(To be done)
(a) The note on shared RSA factors names individual prime factors with letters and numbers. List each of those factor names.
(b) Pick up the note on shared RSA factors right after its final sentence and carry it further.

If a PRNG that generated factors is of low-quality or improperly seeded, it is possible that PRNG will genereate same factors from time to time. Even if running for different users.
And if first user generated p1, q1, second --- p2, q2, and q1=q2, GCD(p1*q1, p2*q2)=q1=q2. Then you can easily factor both moduli.
~10 years ago, when RSA-1k keys were prevalent, generated by faulty PRNGs, this was possible: 1, 2, 3, 4, 5, 6.
And so I tried this for RSA-2k certs I collected. Alas, no luck. Not a low-hanging fruit anymore.
If you think I'm wrong, and your kung fu is stronger than mine, these are: 891,190 unique RSA-2k moduli, in decimal form. (My first collection contained many duplicates, since one cert may be used for several websites.)

(Records provided)
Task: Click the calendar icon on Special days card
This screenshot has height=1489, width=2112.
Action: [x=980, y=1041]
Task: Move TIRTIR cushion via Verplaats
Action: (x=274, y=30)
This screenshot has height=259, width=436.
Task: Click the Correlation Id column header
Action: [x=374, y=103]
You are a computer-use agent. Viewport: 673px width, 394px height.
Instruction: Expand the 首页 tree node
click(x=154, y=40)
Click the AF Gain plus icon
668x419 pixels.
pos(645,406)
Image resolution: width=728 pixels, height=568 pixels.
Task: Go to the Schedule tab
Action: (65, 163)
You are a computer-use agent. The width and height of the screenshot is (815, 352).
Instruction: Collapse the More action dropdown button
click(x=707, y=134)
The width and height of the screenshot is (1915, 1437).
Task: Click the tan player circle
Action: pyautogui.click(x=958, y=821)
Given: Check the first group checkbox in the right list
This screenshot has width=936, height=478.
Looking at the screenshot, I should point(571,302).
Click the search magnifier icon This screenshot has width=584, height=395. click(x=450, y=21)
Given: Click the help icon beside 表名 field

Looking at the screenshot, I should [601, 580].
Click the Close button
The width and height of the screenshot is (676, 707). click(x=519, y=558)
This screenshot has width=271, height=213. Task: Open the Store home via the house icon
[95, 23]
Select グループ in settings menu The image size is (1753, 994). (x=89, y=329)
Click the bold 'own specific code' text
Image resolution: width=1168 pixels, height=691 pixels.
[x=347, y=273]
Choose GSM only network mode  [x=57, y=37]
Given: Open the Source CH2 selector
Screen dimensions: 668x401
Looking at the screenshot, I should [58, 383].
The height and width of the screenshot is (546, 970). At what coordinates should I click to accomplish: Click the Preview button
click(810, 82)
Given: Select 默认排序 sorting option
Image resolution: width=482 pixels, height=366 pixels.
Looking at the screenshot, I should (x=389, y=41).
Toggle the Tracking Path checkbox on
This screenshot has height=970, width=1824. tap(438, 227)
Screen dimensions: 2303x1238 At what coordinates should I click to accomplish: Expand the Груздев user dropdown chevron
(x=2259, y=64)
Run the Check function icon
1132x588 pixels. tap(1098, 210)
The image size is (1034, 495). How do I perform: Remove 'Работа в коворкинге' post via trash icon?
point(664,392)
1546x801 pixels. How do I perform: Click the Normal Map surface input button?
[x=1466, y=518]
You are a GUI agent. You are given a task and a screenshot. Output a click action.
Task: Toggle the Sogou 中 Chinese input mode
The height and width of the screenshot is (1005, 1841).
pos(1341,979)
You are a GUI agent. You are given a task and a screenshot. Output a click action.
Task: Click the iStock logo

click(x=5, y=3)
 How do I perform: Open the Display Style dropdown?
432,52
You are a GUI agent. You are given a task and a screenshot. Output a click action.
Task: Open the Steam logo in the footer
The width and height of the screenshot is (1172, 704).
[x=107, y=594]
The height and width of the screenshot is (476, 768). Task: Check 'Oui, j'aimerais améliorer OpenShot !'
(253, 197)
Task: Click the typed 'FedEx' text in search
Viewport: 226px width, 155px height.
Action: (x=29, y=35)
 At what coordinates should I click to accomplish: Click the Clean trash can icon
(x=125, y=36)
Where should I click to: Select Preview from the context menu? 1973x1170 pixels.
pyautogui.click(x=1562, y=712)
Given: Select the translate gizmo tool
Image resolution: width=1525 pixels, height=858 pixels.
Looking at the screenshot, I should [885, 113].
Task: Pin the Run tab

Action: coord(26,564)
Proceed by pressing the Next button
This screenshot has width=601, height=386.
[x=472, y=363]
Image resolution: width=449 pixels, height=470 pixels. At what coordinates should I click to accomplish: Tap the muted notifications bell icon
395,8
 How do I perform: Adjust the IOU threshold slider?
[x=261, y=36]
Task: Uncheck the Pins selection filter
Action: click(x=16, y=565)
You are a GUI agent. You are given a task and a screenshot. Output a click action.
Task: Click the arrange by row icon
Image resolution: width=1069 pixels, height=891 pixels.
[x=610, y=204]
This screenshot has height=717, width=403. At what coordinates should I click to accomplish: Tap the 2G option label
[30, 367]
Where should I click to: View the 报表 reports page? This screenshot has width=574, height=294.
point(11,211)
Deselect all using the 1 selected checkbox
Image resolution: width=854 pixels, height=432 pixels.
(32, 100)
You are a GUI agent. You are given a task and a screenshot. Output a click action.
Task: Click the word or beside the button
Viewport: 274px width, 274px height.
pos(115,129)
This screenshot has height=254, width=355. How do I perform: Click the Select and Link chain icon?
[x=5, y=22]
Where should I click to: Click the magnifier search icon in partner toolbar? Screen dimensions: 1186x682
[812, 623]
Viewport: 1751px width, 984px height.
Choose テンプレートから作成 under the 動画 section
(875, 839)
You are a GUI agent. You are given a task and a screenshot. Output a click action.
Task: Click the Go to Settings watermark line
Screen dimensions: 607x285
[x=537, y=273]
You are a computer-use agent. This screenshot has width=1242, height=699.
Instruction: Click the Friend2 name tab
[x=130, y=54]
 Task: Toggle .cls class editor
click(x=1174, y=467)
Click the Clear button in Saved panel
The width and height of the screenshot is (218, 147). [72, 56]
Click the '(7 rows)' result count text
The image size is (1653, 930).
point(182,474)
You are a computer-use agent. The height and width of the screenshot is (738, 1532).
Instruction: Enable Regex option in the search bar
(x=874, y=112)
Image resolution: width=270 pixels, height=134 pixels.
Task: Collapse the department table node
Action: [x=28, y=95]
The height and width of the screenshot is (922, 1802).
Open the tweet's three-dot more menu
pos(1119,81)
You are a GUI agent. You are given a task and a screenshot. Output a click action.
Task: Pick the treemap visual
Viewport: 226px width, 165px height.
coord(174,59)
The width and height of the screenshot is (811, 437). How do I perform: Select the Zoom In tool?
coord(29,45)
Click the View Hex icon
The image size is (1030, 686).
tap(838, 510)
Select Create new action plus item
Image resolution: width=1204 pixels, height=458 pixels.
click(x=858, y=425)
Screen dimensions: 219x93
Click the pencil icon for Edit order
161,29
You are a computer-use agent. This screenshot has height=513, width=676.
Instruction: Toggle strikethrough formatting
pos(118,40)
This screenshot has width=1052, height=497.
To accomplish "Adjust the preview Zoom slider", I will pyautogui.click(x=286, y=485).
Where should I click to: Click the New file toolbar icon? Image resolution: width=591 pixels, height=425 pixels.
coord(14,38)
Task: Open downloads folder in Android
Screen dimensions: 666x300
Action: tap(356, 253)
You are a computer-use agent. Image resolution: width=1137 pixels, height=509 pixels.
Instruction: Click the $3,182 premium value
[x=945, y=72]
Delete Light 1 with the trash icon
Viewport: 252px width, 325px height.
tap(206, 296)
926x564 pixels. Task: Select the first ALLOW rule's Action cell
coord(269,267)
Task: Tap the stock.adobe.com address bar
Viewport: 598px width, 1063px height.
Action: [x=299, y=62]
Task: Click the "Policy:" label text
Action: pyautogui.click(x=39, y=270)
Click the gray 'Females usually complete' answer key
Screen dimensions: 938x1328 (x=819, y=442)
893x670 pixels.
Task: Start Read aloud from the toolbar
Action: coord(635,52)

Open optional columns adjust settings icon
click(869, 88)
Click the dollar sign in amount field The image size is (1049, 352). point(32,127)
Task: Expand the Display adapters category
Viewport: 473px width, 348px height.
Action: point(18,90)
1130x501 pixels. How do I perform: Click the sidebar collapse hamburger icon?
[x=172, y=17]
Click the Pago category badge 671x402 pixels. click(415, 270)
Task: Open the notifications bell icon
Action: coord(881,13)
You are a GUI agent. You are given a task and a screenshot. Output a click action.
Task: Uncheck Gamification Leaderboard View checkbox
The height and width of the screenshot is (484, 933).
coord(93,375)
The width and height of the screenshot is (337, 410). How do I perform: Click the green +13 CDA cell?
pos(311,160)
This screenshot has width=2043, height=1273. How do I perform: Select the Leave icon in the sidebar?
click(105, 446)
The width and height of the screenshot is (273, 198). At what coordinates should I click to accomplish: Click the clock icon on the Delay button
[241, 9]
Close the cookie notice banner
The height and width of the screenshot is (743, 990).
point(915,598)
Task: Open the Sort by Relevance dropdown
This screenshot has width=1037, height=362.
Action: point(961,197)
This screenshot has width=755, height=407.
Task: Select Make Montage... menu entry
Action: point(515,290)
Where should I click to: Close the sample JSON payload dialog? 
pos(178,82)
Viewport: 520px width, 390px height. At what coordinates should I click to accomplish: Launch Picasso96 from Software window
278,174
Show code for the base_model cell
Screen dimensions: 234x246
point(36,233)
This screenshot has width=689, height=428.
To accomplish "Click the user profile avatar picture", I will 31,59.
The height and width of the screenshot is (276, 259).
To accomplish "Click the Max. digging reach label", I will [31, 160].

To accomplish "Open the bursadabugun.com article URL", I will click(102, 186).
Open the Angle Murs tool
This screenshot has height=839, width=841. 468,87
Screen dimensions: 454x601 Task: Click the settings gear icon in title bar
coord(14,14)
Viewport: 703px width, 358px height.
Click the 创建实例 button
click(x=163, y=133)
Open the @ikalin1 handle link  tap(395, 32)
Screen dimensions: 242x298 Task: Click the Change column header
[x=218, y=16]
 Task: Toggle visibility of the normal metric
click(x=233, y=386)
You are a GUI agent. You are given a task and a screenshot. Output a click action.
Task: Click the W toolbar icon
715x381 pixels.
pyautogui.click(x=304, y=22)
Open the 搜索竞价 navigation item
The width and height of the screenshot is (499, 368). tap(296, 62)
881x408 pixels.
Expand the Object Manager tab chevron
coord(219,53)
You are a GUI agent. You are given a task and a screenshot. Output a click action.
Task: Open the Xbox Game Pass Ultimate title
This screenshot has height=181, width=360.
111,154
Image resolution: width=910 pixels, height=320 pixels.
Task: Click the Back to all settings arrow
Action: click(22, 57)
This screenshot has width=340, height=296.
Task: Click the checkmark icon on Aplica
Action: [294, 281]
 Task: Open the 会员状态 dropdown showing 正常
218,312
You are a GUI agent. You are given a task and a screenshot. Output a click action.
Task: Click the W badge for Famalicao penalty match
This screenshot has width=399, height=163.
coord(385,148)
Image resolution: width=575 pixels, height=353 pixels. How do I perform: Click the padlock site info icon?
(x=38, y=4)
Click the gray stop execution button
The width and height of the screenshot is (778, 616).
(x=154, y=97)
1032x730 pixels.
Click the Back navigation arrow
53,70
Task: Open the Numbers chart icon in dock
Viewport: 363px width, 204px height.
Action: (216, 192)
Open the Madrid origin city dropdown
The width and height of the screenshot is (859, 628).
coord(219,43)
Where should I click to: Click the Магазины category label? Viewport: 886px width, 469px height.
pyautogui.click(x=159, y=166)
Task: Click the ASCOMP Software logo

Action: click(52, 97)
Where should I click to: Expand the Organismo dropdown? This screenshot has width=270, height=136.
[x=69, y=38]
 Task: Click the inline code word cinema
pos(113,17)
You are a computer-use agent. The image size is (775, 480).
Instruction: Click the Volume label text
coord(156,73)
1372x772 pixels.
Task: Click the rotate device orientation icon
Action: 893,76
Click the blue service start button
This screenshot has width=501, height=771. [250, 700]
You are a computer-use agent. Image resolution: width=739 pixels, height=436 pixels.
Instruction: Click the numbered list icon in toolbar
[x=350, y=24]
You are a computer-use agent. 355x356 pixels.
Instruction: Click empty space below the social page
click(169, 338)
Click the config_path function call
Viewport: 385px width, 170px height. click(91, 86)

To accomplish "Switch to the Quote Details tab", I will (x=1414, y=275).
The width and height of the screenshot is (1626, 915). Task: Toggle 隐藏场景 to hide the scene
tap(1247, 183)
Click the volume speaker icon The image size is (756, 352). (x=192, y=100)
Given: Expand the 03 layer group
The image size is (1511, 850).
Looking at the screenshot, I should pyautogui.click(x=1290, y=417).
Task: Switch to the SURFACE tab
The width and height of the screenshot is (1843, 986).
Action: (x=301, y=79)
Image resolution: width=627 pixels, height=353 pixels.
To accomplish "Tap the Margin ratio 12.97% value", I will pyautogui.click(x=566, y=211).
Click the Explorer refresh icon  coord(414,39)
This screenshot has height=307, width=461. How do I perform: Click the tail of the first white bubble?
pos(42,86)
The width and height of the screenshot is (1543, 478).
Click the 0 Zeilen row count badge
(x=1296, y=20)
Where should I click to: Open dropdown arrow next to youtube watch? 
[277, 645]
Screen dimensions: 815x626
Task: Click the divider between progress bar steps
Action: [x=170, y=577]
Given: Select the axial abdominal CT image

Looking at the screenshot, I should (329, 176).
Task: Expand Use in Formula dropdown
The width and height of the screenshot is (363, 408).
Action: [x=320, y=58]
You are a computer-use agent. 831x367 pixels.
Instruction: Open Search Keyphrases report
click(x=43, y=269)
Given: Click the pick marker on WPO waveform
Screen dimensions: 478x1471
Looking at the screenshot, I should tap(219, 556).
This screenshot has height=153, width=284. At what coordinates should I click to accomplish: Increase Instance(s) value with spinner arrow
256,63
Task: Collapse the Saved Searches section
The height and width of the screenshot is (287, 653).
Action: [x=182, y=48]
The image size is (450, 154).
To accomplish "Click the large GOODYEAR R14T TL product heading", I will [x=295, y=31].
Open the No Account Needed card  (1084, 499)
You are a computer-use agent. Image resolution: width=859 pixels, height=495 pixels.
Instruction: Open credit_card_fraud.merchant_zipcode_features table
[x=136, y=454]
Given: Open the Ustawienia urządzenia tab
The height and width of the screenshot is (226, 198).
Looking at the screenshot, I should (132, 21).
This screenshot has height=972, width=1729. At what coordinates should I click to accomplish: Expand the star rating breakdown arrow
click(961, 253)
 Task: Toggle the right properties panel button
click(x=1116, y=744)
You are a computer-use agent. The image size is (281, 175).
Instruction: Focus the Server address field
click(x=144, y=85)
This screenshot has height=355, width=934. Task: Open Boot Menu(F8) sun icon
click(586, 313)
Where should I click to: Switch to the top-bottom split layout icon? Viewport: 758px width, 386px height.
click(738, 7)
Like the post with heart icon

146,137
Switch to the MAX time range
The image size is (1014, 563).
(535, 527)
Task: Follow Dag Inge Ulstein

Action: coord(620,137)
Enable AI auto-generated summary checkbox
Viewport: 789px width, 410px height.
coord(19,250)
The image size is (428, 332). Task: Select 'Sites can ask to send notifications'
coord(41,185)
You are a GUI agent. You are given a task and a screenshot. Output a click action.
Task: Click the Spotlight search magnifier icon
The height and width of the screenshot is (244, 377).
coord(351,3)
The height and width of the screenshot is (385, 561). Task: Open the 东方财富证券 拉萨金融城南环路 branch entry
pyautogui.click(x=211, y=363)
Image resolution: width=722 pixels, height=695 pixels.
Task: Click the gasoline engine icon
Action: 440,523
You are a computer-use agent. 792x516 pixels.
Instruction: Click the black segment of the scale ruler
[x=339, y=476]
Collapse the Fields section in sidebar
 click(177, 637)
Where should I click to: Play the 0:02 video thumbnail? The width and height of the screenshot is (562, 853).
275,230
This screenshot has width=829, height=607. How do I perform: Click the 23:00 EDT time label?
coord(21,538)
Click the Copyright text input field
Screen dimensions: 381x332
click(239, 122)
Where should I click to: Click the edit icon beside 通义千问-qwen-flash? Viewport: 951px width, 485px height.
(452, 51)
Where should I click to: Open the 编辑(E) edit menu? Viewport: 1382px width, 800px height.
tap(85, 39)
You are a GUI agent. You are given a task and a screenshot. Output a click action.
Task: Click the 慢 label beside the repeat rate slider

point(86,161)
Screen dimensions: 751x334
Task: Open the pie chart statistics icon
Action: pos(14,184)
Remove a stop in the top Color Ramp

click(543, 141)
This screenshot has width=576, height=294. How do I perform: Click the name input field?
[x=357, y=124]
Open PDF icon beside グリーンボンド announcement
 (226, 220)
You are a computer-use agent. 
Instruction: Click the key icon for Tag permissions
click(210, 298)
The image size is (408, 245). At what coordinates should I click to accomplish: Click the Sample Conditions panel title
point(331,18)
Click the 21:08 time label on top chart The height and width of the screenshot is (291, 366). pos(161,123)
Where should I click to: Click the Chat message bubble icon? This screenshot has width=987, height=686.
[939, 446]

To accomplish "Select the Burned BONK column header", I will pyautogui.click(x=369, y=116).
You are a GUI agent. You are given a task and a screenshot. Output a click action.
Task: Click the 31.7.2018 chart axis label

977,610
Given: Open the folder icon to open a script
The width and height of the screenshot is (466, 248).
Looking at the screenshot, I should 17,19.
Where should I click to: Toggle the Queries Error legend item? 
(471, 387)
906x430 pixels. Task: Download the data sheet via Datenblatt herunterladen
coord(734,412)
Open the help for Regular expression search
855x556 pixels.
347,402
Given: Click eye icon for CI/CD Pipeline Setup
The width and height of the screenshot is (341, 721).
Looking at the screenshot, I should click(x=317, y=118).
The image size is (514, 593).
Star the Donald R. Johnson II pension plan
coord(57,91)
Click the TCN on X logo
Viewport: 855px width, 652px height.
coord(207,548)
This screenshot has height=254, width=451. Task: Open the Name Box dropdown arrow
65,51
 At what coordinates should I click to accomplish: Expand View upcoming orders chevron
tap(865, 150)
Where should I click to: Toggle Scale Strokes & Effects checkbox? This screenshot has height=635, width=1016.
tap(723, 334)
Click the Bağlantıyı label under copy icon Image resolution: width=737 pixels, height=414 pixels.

(Task-by-task answers)
(a) p1, q1, p2, q2

(b)
But the attack can be still feasible if you work with old RSA implementation with bad or improperly seeded PRNG. And if modulus is shorter (e.g., RSA-1k). And if you amassed a huge set of moduli. Or if you can generate random factors/moduli with faulty PRNG of the same version in the roughly same environment. But keep in mind that finding a pair of moduli with common factor is order of magnitude easier than finding a factor for a specific modulus, due to birthday problem/paradox.
Moral of the story: upgrade your software, take PRNG seriously.